The al-Qaeda-affiliated terrorist group’s recruitment of Somali teens in the United States and Canada is well documented. Federal prosecutors have charged and convicted dozens of people for providing material support to the group and other related crimes.
In a 2010 interview with the Investigative Project on Terrorism, Osman Ahmed explained why al-Shabaab’s recruitment of young Somalis in America posed a wider threat than just Somalia. Ahmed’s nephew was killed by Al-Shabaab terrorists after relatives complained about their relatives being solicited to join the group.
While the Council on American-Islamic Relations (CAIR) issued a statement condemning the Nairobi attack as a “heinous crime,” it made no reference to al-Shabaab or the radical Islamist ideology which drives it. Pressed by the New York Post Tuesday, CAIR spokesman Ibrahim Hooper dismissed the significance of seeing American recruits help al-Shabaab’s slaughter.
“It doesn’t matter who’s involved in it,” Hooper said. “Terrorism is terrorism, whether it is Americans involved or anyone from any nation or background. Who cares?”
That’s consistent with an overall “see no evil” attitude CAIR has exhibited on Somali-Americans joining al-Shabaab. The group attempted to silence Somali-Americans who tried to alert the public about the problem. Abdirizak Bihi, whose nephew was killed by al-Shabaab after having second thoughts about joining the terrorist group, described how CAIR worked with officials at a local mosque to discourage Somali-Americans from cooperating with Federal law enforcement officials. “We held three different demonstrations against CAIR, in order to get them to leave us alone so we can solve our community’s problems, since we don’t know CAIR and they don’t speak for us,” Bihi said in 2011 congressional testimony. “We wanted to stop them from dividing our community by stepping into issues that don’t belong to them.”

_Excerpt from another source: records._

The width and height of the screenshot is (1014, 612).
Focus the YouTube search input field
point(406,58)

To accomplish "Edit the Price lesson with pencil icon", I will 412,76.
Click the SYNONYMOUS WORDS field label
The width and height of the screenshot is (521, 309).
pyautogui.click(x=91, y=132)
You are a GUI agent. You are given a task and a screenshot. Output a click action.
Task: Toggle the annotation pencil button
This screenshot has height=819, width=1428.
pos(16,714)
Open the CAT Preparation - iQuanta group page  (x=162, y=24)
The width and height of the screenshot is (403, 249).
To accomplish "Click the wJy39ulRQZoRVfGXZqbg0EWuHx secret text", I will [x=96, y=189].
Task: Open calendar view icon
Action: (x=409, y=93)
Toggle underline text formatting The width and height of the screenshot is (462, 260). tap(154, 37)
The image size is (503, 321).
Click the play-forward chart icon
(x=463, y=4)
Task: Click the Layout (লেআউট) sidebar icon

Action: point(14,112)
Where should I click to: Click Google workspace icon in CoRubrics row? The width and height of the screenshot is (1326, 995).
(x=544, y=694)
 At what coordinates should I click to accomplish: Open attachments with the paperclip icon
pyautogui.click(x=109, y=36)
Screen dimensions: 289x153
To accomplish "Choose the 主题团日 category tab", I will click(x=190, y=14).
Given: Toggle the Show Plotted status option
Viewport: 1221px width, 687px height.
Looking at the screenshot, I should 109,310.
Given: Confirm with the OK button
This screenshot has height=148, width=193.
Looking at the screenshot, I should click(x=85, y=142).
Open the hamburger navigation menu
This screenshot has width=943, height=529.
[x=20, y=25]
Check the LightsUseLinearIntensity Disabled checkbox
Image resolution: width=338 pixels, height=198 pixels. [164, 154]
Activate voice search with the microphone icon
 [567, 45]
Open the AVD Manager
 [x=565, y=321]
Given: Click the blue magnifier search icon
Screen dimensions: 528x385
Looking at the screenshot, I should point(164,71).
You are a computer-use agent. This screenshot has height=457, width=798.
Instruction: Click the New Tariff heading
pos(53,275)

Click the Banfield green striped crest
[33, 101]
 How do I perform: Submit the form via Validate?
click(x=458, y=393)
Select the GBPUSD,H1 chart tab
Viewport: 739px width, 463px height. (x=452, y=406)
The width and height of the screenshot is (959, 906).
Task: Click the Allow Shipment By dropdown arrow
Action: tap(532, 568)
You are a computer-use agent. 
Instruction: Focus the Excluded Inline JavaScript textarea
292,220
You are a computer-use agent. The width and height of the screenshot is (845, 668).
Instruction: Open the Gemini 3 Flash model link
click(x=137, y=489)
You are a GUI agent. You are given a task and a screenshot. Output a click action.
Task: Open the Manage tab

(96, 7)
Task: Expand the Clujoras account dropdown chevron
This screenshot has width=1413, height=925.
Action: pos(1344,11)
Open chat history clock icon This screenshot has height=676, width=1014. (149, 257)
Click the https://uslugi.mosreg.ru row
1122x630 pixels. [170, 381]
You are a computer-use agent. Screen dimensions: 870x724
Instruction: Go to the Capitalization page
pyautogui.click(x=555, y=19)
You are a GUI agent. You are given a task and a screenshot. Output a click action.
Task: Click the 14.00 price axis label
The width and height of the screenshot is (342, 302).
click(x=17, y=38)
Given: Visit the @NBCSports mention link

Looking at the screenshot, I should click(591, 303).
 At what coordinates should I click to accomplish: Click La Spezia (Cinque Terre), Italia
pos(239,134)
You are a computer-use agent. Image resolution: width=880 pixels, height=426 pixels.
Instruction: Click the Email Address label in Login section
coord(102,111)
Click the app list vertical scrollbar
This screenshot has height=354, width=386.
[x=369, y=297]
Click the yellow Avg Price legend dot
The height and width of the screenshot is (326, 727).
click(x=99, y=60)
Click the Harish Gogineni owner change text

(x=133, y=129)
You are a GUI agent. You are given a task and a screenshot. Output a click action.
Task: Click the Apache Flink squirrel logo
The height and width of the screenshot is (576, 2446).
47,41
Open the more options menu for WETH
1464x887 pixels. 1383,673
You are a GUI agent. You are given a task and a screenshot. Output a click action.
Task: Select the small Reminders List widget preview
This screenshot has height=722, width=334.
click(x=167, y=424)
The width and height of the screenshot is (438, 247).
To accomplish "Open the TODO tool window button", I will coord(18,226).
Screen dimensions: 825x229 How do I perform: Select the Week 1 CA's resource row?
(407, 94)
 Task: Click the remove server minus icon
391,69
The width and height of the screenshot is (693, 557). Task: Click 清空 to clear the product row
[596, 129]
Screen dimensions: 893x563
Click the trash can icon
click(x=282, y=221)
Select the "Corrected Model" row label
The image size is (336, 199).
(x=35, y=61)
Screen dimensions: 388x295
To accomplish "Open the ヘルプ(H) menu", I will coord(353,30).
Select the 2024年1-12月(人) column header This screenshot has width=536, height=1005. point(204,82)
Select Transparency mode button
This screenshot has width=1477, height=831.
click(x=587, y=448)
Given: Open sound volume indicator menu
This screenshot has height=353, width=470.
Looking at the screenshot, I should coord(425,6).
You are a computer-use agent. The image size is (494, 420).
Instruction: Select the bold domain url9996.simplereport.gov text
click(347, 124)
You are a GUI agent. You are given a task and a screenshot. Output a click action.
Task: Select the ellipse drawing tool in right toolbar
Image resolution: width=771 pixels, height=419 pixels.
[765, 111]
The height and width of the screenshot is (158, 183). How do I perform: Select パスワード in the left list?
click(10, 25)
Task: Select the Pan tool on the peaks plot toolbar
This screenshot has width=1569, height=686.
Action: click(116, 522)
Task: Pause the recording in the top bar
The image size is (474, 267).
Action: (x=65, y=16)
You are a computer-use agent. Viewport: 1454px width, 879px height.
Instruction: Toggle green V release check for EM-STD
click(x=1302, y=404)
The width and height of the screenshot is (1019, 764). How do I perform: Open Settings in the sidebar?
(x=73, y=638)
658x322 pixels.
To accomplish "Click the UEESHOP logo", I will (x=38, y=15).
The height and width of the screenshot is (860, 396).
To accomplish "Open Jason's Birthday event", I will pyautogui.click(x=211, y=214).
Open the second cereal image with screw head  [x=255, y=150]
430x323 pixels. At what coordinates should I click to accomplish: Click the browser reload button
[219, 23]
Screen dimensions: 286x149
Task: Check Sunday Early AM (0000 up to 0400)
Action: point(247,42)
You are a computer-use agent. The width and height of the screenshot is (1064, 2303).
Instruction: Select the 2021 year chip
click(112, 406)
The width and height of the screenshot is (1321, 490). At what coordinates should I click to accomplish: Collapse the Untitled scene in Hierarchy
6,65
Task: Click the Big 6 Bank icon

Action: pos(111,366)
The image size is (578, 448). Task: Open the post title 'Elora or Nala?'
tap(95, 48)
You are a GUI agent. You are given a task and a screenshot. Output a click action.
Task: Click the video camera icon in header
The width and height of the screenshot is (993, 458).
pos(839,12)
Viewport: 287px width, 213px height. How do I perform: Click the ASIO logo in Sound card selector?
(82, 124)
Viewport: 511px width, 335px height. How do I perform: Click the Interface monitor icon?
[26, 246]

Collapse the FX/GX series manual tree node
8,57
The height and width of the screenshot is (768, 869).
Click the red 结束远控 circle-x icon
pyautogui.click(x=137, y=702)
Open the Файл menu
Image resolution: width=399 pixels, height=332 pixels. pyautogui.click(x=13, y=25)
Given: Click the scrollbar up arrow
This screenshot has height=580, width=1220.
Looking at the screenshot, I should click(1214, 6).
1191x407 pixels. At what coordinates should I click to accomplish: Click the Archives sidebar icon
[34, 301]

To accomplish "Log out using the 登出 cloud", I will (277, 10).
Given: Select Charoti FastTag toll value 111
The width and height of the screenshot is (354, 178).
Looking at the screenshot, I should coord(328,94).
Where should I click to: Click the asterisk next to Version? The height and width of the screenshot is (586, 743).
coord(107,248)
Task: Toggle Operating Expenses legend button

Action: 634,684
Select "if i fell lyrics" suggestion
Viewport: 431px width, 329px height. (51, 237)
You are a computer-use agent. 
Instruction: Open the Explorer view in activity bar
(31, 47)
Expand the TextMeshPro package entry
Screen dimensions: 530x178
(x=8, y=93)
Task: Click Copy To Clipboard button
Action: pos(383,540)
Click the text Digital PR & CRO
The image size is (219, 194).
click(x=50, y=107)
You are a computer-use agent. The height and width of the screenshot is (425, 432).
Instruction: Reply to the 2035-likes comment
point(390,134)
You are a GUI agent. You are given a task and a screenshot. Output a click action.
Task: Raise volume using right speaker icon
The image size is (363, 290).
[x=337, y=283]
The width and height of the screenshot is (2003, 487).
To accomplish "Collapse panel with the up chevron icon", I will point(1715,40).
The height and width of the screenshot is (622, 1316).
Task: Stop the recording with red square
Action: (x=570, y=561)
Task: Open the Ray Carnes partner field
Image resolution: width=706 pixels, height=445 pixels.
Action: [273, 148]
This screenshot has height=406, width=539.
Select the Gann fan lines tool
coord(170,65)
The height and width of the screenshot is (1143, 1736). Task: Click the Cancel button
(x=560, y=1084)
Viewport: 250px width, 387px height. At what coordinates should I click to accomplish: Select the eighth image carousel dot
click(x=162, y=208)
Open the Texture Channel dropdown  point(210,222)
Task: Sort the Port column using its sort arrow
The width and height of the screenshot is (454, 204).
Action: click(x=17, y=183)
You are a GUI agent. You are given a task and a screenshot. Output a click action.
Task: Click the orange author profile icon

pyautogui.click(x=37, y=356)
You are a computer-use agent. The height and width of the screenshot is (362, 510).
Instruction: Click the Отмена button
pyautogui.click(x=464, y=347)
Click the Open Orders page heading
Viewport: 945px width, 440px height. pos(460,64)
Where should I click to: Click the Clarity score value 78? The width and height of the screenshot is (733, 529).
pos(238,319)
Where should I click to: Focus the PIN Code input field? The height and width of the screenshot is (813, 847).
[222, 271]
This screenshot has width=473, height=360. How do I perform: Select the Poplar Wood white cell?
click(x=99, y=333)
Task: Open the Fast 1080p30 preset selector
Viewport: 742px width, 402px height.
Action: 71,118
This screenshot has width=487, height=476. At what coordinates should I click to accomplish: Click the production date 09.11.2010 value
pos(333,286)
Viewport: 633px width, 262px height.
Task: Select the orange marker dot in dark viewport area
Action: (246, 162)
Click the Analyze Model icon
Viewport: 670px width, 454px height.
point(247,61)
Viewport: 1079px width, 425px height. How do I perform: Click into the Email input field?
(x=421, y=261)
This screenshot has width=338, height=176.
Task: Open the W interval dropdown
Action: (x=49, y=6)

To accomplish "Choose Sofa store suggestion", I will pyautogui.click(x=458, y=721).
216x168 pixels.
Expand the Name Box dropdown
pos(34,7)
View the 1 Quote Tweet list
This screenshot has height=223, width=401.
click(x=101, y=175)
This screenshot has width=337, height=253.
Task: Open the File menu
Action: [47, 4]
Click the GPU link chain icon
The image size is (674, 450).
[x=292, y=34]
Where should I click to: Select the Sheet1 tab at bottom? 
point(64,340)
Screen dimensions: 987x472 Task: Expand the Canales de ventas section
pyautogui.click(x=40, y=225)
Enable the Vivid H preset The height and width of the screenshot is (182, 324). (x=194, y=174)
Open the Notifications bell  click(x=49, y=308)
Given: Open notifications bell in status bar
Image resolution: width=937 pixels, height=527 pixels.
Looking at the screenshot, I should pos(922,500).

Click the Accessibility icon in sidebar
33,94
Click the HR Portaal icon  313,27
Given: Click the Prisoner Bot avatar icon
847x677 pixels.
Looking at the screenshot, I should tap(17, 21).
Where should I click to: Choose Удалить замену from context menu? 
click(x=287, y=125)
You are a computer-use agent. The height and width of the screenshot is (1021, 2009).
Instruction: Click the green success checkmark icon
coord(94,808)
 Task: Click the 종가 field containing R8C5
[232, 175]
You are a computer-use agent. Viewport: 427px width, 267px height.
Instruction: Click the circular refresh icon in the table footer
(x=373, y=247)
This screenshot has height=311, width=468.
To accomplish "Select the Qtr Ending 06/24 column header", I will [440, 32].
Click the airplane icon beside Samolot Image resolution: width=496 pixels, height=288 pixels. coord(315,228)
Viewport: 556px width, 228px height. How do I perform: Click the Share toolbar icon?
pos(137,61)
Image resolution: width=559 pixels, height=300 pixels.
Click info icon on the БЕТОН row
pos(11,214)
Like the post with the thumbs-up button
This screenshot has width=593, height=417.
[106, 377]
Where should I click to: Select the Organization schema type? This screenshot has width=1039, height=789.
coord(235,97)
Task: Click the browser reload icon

CAIR-Michigan director Dawud Walid dismissed Bihi’s testimony before a House committee about radicalization within the American Muslim community, writing on Twitter that “Bihi has basically a one person organization and is not seen as a leader by Somali-Americans.”
CAIR also called Bihi and an associate “anti-Muslim” for their participation in a seminar which included a discussion about al-Shabaab as “An Islamic Extremist Organization.”
That’s a standard CAIR modus operandi – stigmatize anyone who gets in the group’s way with baseless allegations of bigotry, and hope the public ignores them. That strategy looks even more depraved in light of the bloodshed in Nairobi. If it doesn’t matter now, when would it?